Based on the analysis below, the first workstation was ordered from Puget Systems as a 2U rackmount configuration.

Component	Selection
Platform	Puget Rackstation Ryzen X870E R110-2U
Motherboard	ASUS ProArt X870E-Creator WiFi
CPU	AMD Ryzen 9 9950X — 4.3 GHz base, 16 cores, 170 W
RAM	64 GB DDR5 (2×32 GB)
GPU	NVIDIA GeForce RTX 5090 32 GB
Sound	Onboard
Networking	Integrated Ethernet, WiFi, and Bluetooth
Storage	2 TB NVMe PCIe Gen5 M.2 SSD (primary drive)
Case	InWin IW-RL200 Liquid Cooled 1200 W 2U Rackmount
PSU	Included with system
CPU Cooling	Included with system (liquid)
OS	Ubuntu 24.04 LTS Server Edition (64-bit)
Warranty	Lifetime labor and tech support, 3-year parts

Subtotal: $9,192.30

1. Goal¶

We need a Linux workstation strategy that works well now and scales cleanly over the next 12 months. Near term, the machines should feel fast for interactive AutoCAM development, support GPU-based simulation and CAD/ML research, and stay responsive when background jobs are running. Longer term, we should be able to add more machines incrementally and later introduce a larger shared workhorse without throwing away the initial investment. (NVIDIA)
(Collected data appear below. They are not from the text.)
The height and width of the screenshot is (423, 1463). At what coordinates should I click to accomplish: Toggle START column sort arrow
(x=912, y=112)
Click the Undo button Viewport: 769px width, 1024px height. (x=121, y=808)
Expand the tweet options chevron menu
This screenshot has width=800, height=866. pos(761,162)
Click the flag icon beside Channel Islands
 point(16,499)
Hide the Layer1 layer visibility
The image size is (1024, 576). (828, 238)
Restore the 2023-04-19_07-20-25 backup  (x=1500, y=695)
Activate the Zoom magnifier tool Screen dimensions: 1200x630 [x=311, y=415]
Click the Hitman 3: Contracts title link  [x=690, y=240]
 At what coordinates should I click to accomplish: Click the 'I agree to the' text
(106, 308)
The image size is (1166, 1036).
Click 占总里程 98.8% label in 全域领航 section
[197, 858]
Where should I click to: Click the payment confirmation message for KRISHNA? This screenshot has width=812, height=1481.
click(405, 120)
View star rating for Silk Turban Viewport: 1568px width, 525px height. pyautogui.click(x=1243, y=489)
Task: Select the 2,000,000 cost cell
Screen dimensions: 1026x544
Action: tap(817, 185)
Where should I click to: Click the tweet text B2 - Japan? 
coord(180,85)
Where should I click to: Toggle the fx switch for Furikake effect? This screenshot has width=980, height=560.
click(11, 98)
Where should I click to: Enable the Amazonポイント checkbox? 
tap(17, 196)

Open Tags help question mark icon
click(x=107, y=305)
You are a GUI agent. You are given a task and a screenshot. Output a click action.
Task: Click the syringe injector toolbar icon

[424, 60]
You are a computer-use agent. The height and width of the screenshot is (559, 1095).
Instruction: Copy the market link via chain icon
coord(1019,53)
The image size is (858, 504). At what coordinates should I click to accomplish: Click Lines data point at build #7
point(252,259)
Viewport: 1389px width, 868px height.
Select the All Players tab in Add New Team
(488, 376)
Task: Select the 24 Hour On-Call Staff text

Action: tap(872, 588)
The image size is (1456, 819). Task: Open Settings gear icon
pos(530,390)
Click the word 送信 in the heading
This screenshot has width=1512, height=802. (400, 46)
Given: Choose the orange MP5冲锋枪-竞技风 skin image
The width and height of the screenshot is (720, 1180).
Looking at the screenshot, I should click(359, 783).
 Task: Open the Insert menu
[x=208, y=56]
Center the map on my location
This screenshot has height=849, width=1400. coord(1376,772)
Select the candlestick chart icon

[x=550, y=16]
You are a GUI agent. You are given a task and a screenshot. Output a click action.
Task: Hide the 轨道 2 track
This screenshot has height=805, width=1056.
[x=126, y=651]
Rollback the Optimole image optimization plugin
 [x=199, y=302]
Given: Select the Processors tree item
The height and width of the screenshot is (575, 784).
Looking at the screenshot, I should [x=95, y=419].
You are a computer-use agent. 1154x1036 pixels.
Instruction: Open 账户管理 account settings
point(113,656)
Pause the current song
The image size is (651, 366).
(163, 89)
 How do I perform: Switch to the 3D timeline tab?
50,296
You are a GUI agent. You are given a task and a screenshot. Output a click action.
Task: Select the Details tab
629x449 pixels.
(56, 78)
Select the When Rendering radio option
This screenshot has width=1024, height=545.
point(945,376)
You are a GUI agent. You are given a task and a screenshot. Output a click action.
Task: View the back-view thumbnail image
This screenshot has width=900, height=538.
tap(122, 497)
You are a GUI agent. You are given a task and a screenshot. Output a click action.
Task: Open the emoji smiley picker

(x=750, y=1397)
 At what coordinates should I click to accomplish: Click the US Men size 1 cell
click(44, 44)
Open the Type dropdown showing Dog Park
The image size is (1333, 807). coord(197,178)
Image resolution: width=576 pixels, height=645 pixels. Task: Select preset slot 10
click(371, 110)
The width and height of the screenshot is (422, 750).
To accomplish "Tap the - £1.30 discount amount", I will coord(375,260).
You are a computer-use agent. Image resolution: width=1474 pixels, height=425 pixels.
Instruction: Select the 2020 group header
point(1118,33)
2. Requirements and desired experience¶

Primary workloads¶

The main workloads are:

AutoCAM development on ModuleWorks
GPU-accelerated simulation
AI/ML research on B-Rep or topological CAD data
Light shared Linux server / CI use

ModuleWorks publicly positions GPU-accelerated simulation as a major speedup path for simulation workloads, so GPU capability matters for both ML and verification. (camelcamelcamel.com)

Desired user experience¶

The machine should feel responsive in normal engineering use: IDE, shell, local builds, kernels, tests, and simulation should not feel sluggish. It should stay stable on Ubuntu 24.04, support CUDA cleanly, and be easy to upgrade later without redesigning the whole machine. AMD lists Ubuntu x86_64 support for the Ryzen 9 9950X, and NVIDIA provides current Ubuntu/CUDA installation guidance for Linux. (Pangoly)

3. Hardware priorities¶

CPU¶

The best default CPU for this use case is the AMD Ryzen 9 9950X. It gives 16 cores / 32 threads and up to 5.7 GHz boost, which is a good fit for work that needs both strong single-core responsiveness and enough headroom for background jobs or a second user. AMD also lists 24 usable PCIe lanes on this class of desktop system. (Pangoly)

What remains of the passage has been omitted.